What to do :: Your task is to find every line of the data that holds the string "version" and copy it.

── Exercise data

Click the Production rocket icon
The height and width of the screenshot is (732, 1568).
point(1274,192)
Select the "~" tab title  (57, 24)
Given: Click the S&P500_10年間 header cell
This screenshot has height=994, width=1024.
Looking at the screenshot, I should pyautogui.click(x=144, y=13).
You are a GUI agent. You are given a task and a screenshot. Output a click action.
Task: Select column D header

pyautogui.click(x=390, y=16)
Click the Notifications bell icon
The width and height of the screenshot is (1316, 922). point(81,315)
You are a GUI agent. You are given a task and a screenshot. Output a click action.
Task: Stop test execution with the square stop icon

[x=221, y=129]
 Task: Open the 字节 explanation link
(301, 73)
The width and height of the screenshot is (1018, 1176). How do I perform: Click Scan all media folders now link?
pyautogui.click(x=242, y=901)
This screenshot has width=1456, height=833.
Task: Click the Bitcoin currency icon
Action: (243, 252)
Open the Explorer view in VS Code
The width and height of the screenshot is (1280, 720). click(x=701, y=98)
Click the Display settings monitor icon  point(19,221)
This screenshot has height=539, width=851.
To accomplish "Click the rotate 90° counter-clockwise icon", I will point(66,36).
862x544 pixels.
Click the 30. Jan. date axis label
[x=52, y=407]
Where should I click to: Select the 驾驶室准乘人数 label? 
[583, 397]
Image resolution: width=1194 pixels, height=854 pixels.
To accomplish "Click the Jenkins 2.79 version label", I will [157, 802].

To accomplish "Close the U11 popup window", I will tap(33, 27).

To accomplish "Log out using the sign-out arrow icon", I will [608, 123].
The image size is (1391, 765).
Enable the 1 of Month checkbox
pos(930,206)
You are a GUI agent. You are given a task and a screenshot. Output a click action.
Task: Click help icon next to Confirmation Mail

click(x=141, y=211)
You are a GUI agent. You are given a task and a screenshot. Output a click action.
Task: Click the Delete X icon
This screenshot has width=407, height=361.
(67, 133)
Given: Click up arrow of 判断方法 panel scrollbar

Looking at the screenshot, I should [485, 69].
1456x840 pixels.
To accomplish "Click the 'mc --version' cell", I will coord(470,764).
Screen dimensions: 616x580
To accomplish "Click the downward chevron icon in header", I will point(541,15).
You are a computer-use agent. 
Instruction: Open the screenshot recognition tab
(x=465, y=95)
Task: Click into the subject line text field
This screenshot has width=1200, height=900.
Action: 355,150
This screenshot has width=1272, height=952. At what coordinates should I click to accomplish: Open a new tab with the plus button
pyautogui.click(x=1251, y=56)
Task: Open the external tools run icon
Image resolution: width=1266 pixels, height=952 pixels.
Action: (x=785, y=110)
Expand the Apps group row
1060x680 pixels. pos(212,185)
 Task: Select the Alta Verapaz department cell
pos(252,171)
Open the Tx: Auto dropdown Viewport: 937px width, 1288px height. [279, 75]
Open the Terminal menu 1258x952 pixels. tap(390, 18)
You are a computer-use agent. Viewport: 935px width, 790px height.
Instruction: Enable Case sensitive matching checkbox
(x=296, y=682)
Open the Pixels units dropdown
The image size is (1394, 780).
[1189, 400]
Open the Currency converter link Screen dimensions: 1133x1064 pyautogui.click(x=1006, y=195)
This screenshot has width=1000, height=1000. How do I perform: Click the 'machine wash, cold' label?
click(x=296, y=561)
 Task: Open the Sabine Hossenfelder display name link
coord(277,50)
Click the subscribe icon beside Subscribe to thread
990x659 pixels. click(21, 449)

────

Exercise output ::
To accomplish "Click the Jenkins 2.79 version label", I will [157, 802].
To accomplish "Click the 'mc --version' cell", I will coord(470,764).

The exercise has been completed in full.